» WORK TASK
Begin with the first line below and retype each line exactly through the line containing "Given: Select the". Any pictures are to be left out.

++++ RAW DATA

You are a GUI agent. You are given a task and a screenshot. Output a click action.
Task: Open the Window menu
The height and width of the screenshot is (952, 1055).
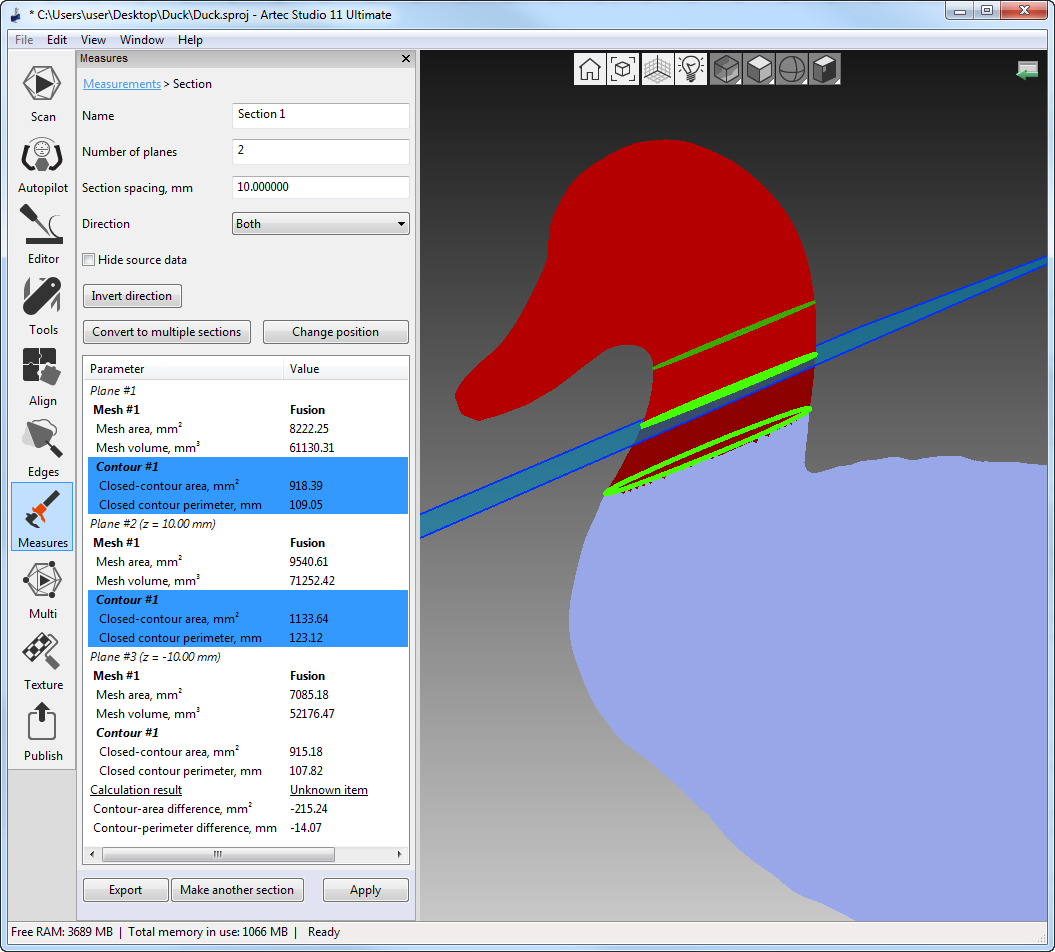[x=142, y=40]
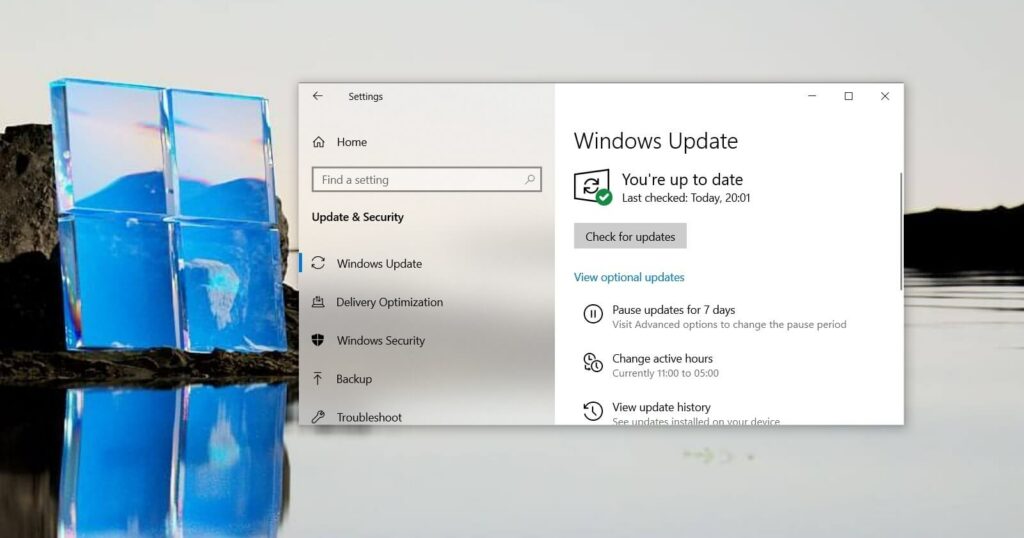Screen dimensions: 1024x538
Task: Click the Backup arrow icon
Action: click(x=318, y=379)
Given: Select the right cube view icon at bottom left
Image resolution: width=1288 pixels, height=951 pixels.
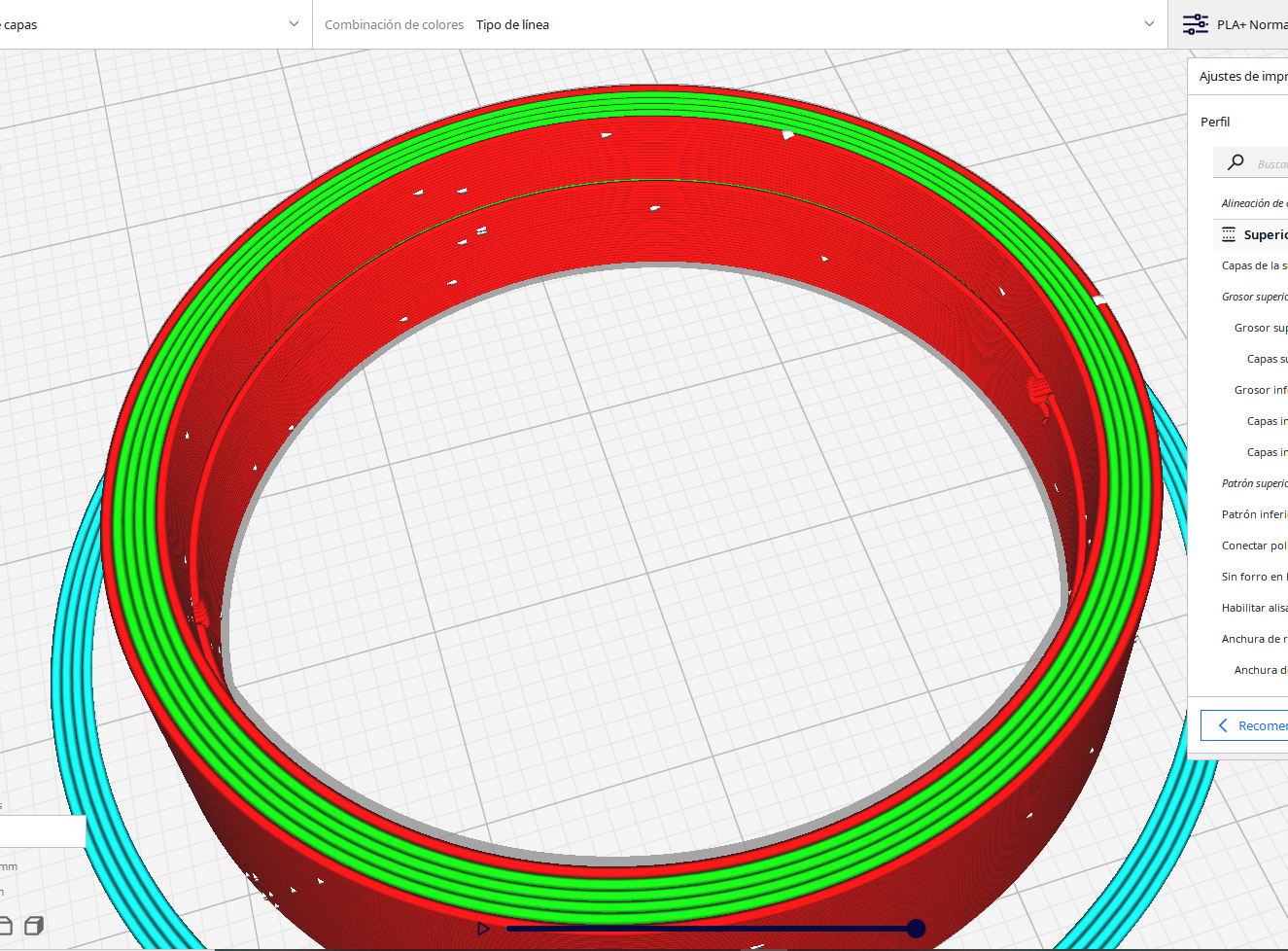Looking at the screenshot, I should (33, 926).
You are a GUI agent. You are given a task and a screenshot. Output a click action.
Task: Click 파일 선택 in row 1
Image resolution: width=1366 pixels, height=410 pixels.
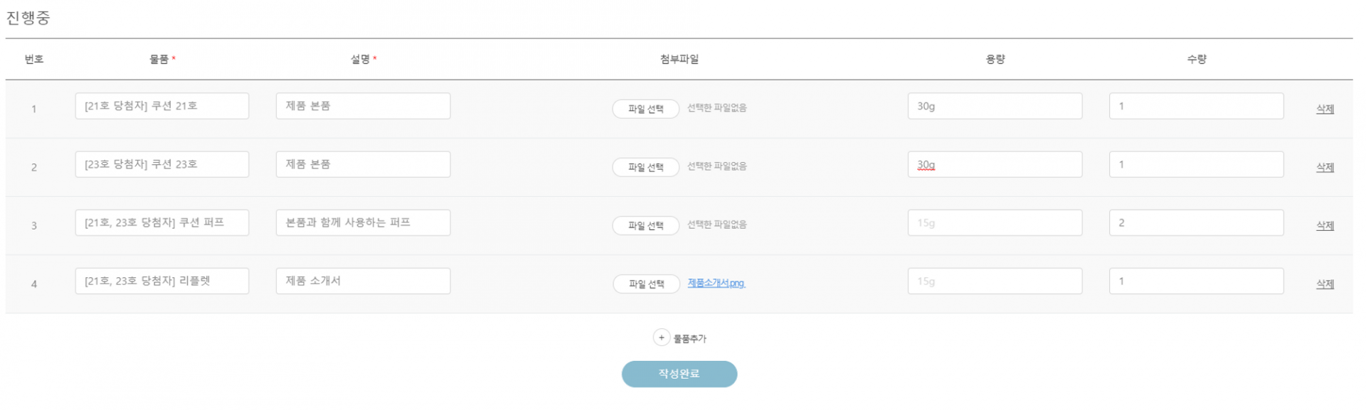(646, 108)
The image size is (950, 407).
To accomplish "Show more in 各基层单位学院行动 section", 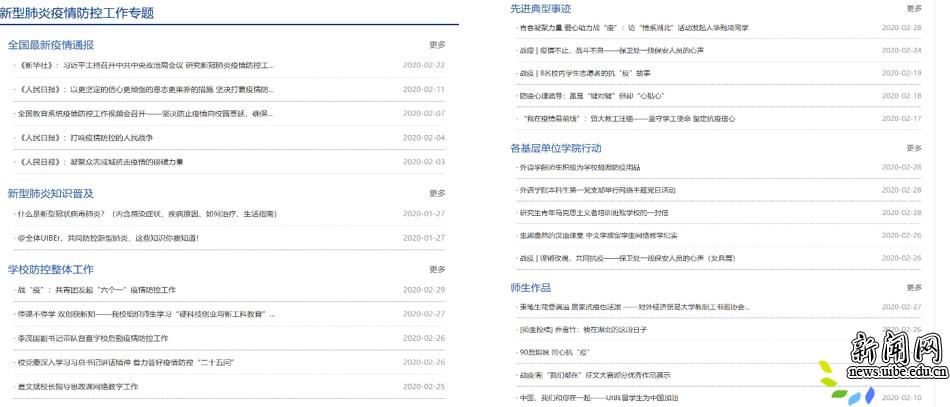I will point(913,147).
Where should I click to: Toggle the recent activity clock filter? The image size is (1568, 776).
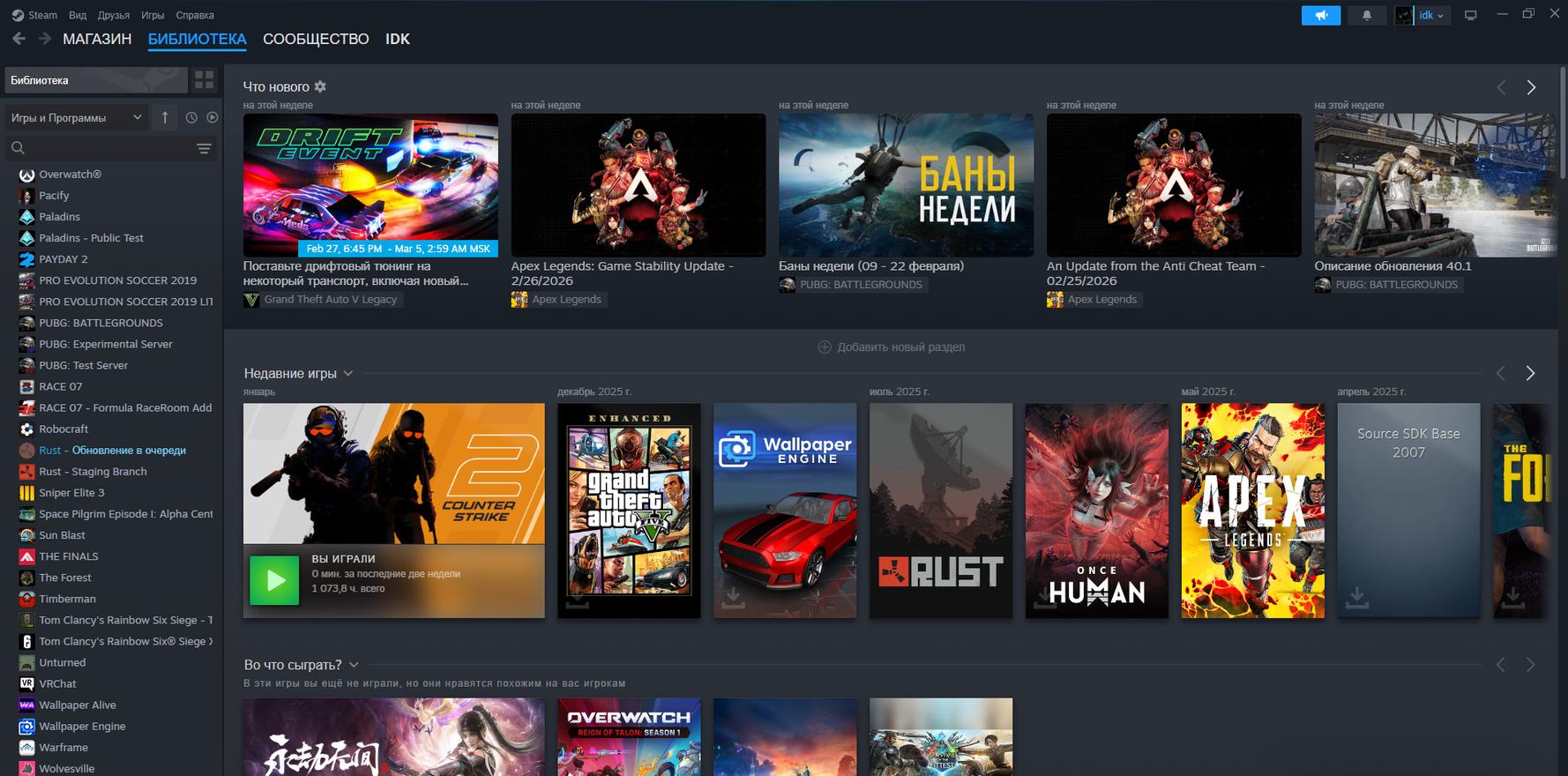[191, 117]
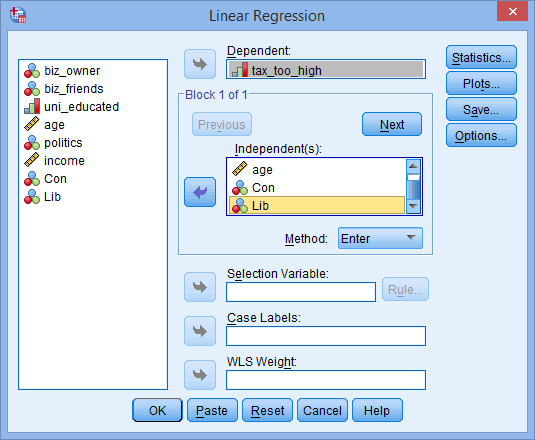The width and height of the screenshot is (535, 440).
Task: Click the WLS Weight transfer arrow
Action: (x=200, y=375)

++++++++

» RESPONSE AREA
You are a GUI agent. You are given a task and a screenshot. Output a click action.
Task: Open the Window menu
The height and width of the screenshot is (952, 1055).
[x=142, y=40]
Screen dimensions: 1024x538
Task: Click the Backup arrow icon
Action: click(x=318, y=379)
Given: Select the right cube view icon at bottom left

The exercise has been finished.